### ESTRATTO SCELTO
----------

Tra la cronaca e l'avventura, Giacomo Scotti nel suo ultimo libro, accompagna il lettore in fantastici, sia pur reali, viaggi intorno al mondo. Solcando mari e oceani, velieri mercantili e militari affrontano innumerevoli difficoltà e fantastiche scoperte, nel corso della seconda metà dell'Ottocento. Le vicende narrate – in tre racconti lunghi e dettagliati e tre “Brevi resoconti di altri viaggi” – hanno in comune la bandiera Imperial Regia degli Asburgo; il mare di partenza, l'Adriatico; la terra natia della maggior parte degli equipaggi: marinai italiani e croati, per lo più triestini, istriani, quarnerini e dalmati.

Un libro affascinante. Pur seguendo la traccia dettata dai giornali di bordo, dalle cronache dell'epoca, da atti e studi ufficiali, è reso vivo dalla narrazione ripresa direttamente dai diari di semplici marinai, conservatisi per oltre un secolo. E non è un caso che questi diari siano rimasti inediti fino ad oggi. Non è da tutti saper trattare un materiale grezzo, sgrammaticato, alle volte di difficile comprensione, elaborato da uomini anonimi. Per far ciò occorre non solo essere dei bravi scrittori, non basta amare e coltivare la ricerca storica, occorre innanzitutto avere dentro di se un grande umanità, che sappia cogliere e comprendere quanto di più bello e significativo vi sia in tali testimonianze. E in questo, Giacomo Scotti, è sicuramente un maestro: “Queste storie sono appena una parte della lunga serie di episodi della valorosa marineria adriatica, una piccola dimostrazione di quello che i marinai di questo mare, diversi per etnia ma affratellati dall'esistenza stessa del mare, hanno saputo dare alla storia in tenacia e sacrifici al servizio del progresso, della conoscenza, delle esplorazioni, della navigazione sugli oceani della Terra.”

Oceani dove enormi balene morte, sulle quali volteggiavano uccelli rapaci, potevano essere scambiate da lontano per isole non segnate sulle carte. Dove paurosi uragani spezzavano pennoni, stracciavano le vele con: “ … onde, che s'intersecavano in ogni senso, prendevano l'aspetto della piramide, alte da 25 a 30 piedi, e il momento dopo sprofondavano, formando abissi …”. Palle di cannone che, dopo essersi rotto l'assito, rotolando sul pavimento coperto di latta e producendo un suono misterioso, riuscivano a impaurire, come fossero fantasmi, il rude equipaggio. Lo stupore di fronte agli indigeni, nel Mare delle Andamane, che “ a i denti davanti grossi mezzo pollice e alle orecie i porta dei pezi di legno tondi e lunghi un ditto”, oppure di quelli delle isole Salomone che “i rasomiglia al diavolo” nudi del tutto e con i capelli neri ma “coloriti con una tinta rossa color caffè brustolà, e così è la sua pelle” senza dimenticare che i loro denti erano “neri, tutti marzi”.

----------

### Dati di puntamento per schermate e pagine
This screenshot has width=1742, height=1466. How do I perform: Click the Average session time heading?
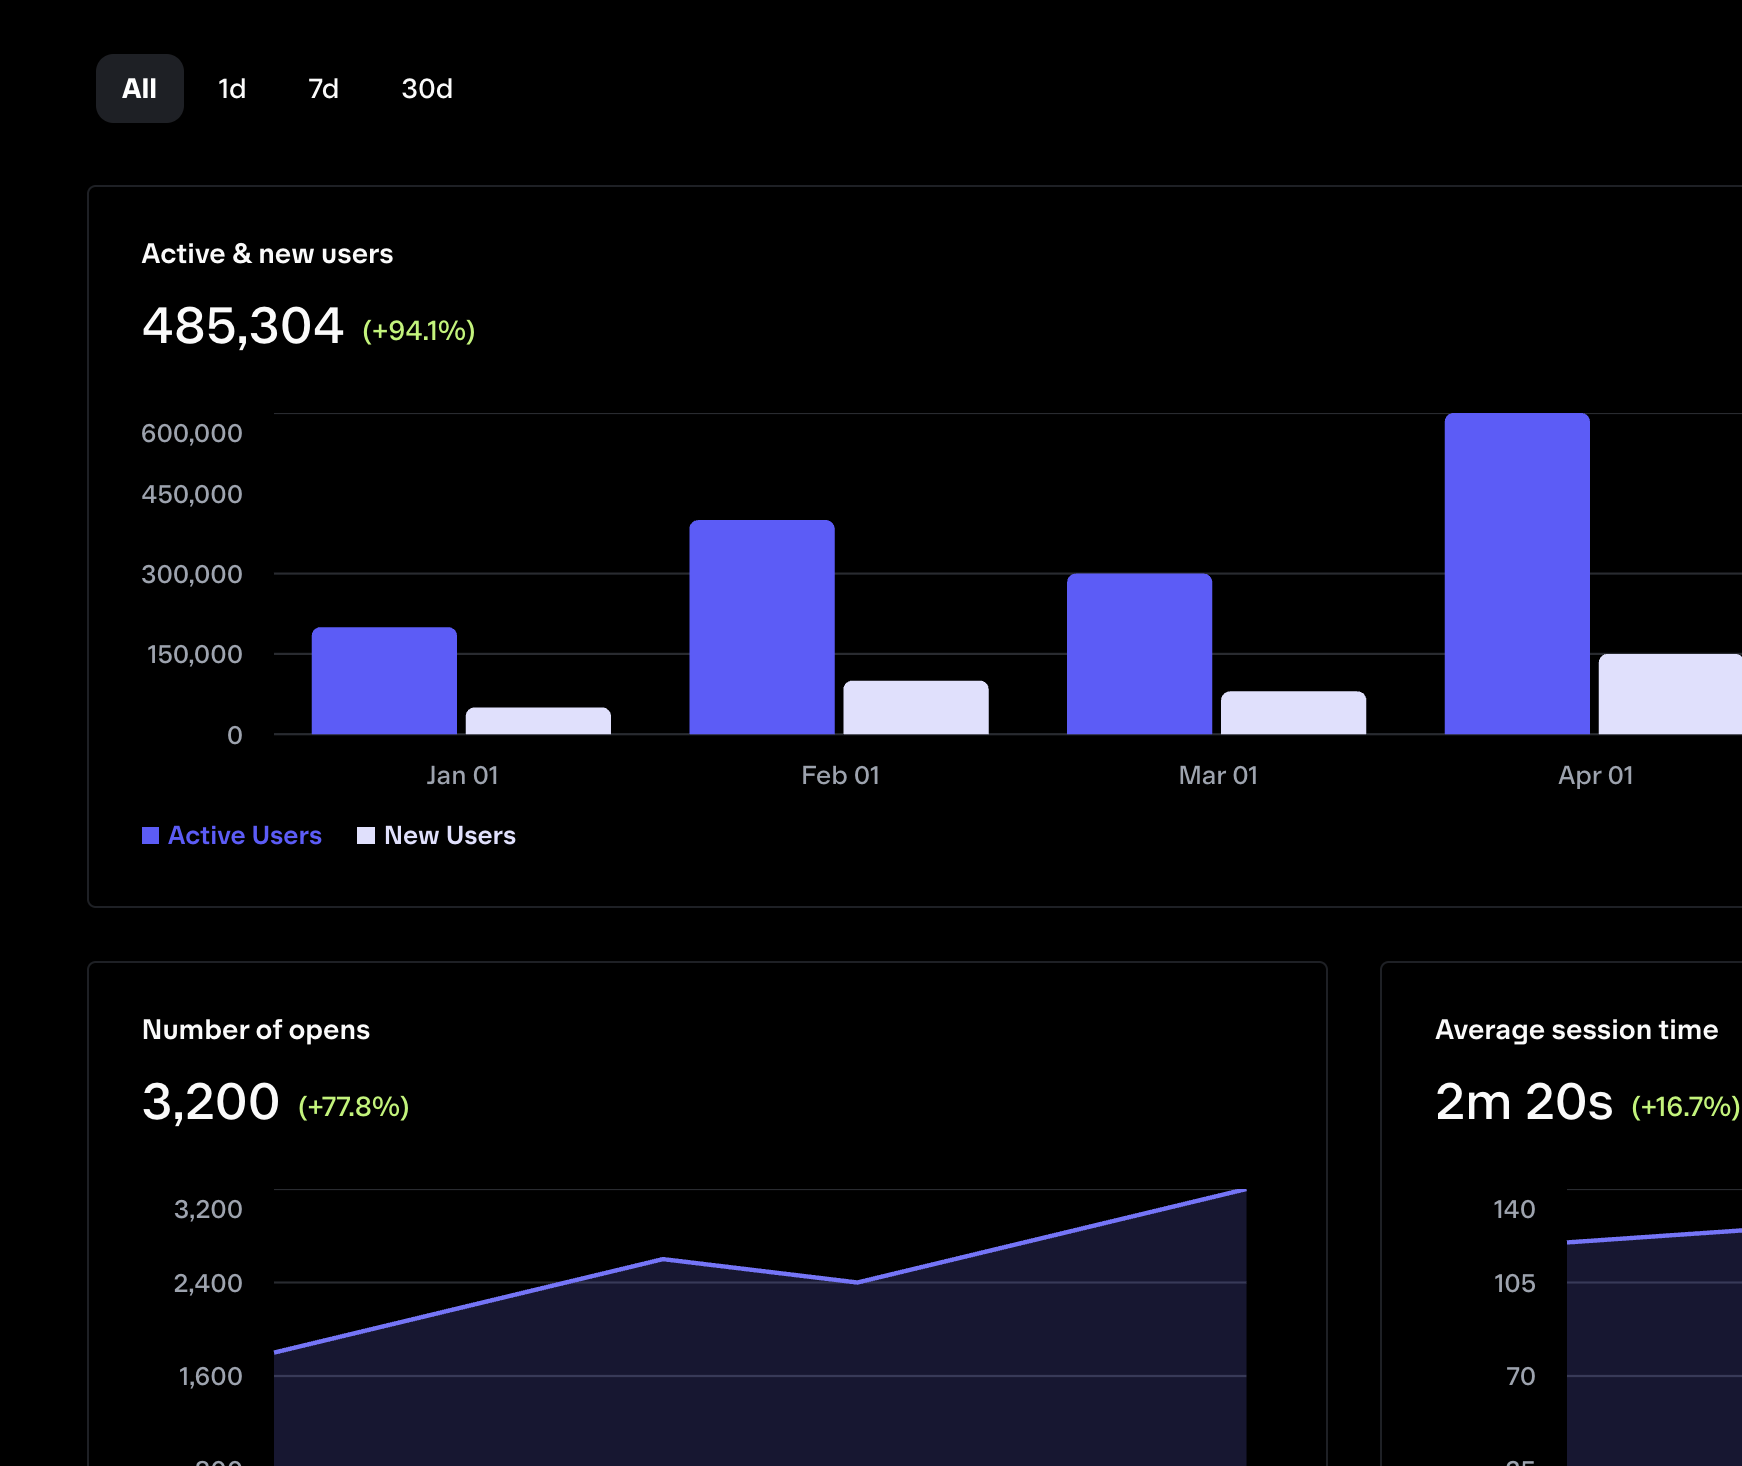[x=1576, y=1029]
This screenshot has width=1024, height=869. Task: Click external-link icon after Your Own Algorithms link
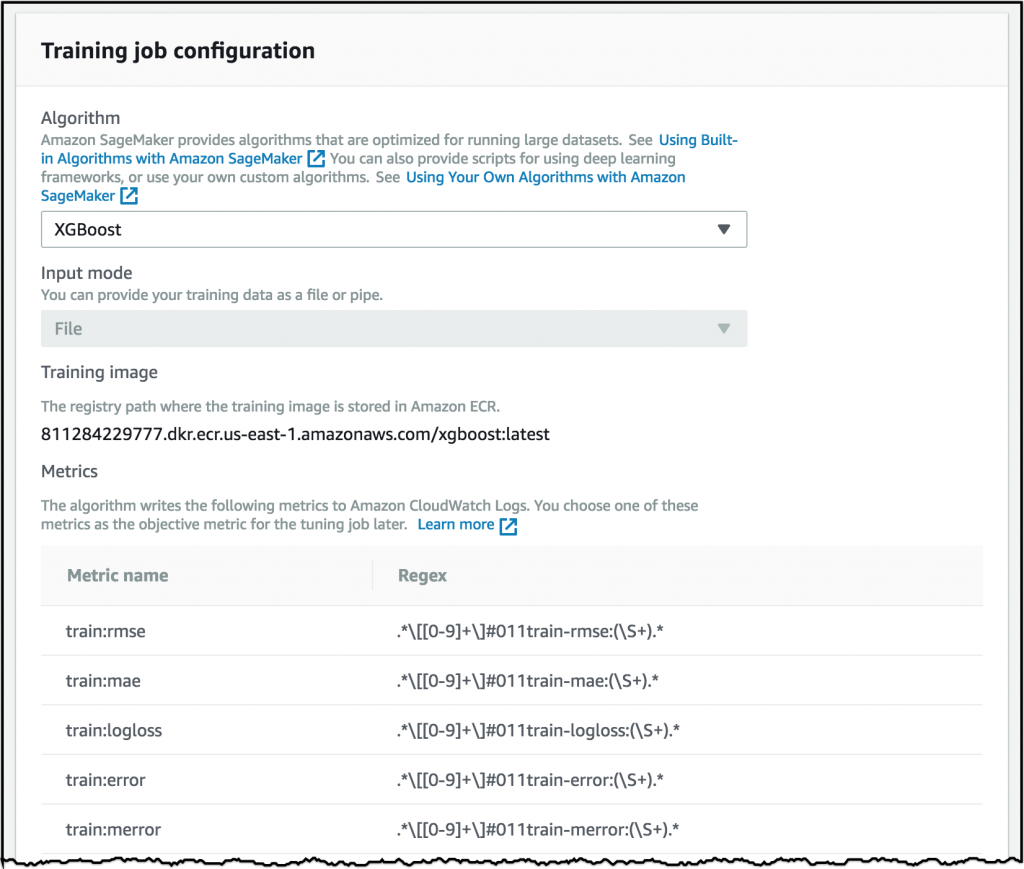point(129,196)
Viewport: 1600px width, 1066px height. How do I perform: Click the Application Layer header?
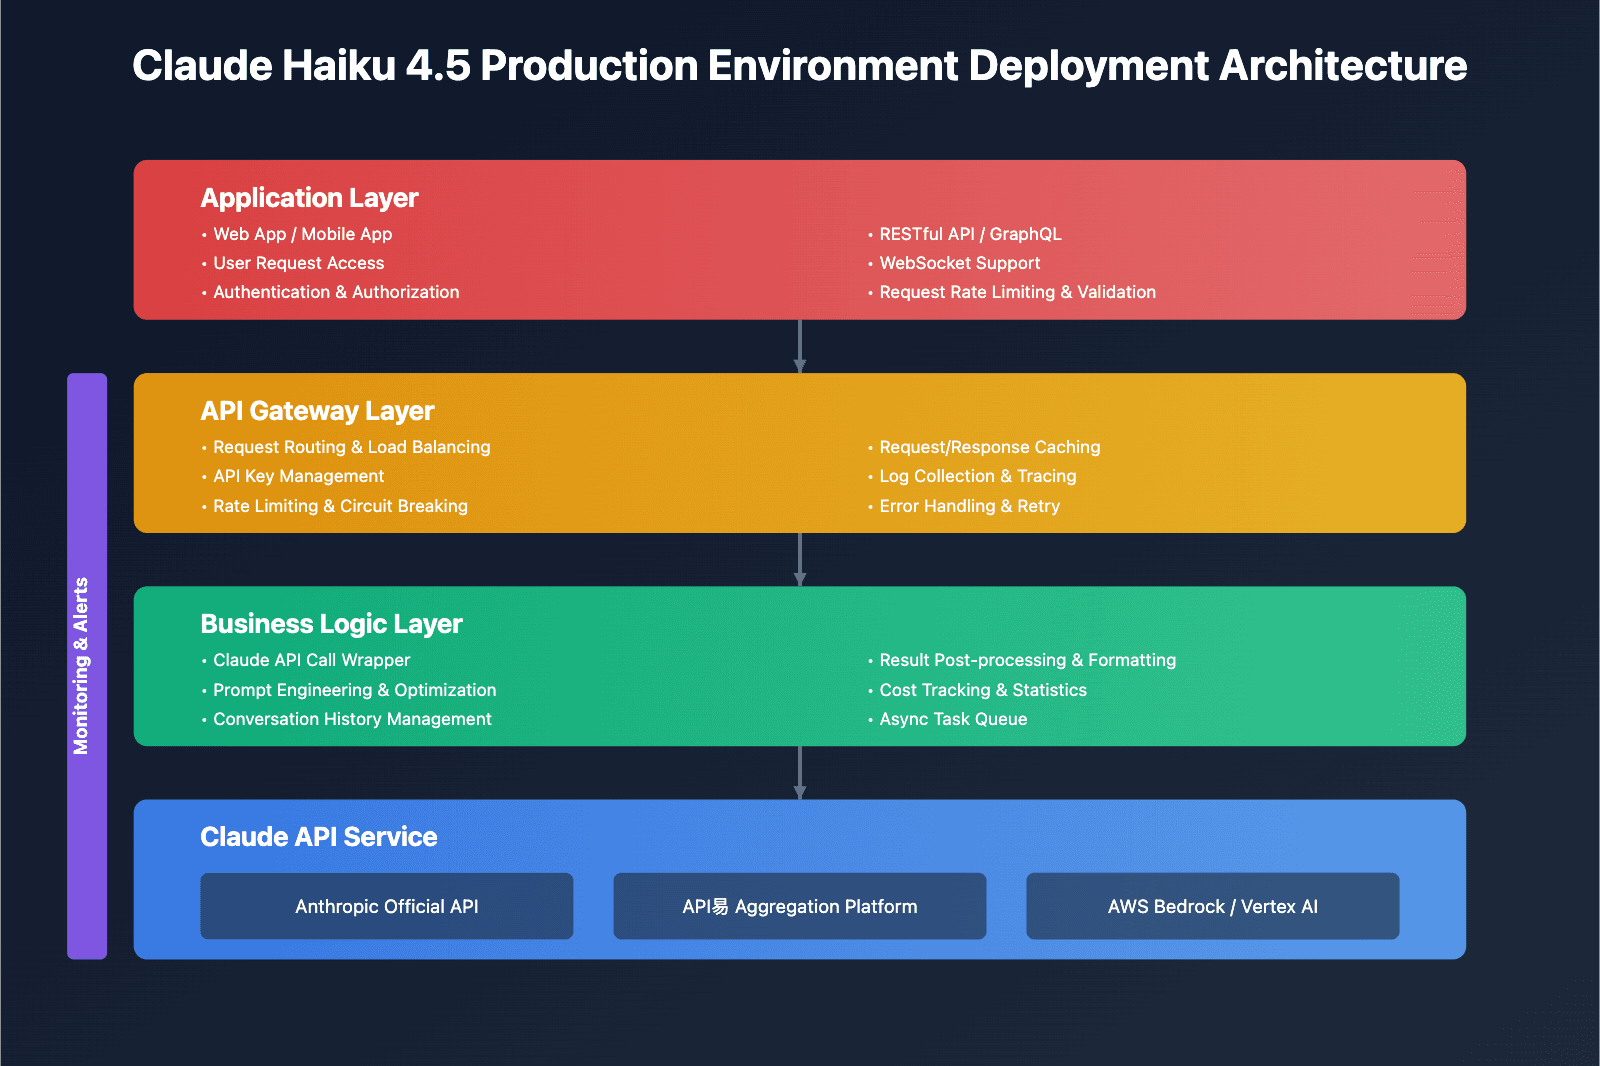[309, 197]
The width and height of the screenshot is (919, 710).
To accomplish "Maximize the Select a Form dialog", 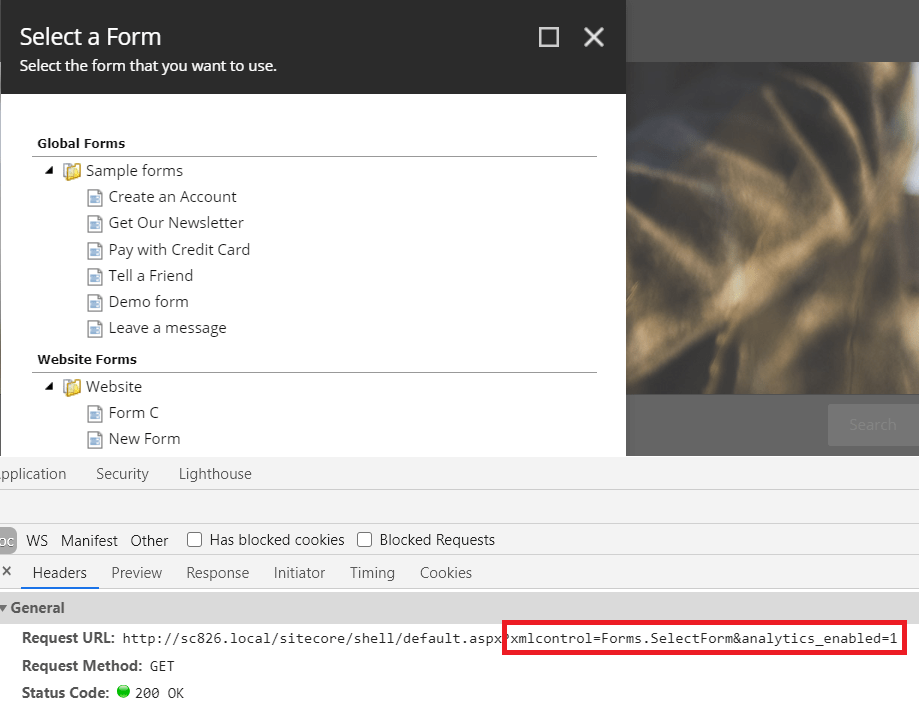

----------

### ESERCIZI
**A.** Secondo l'estratto, qual è il mare di partenza comune a tutte le vicende narrate nel libro?
**B.** Ricopia le righe dell'elenco cominciando da quella che contiene "The width and" e arrivando alla fine dell'elenco. Non includere le immagini.

### RISULTATI ATTESI
**A.** L'Adriatico.

**B.**
The width and height of the screenshot is (919, 710).
To accomplish "Maximize the Select a Form dialog", 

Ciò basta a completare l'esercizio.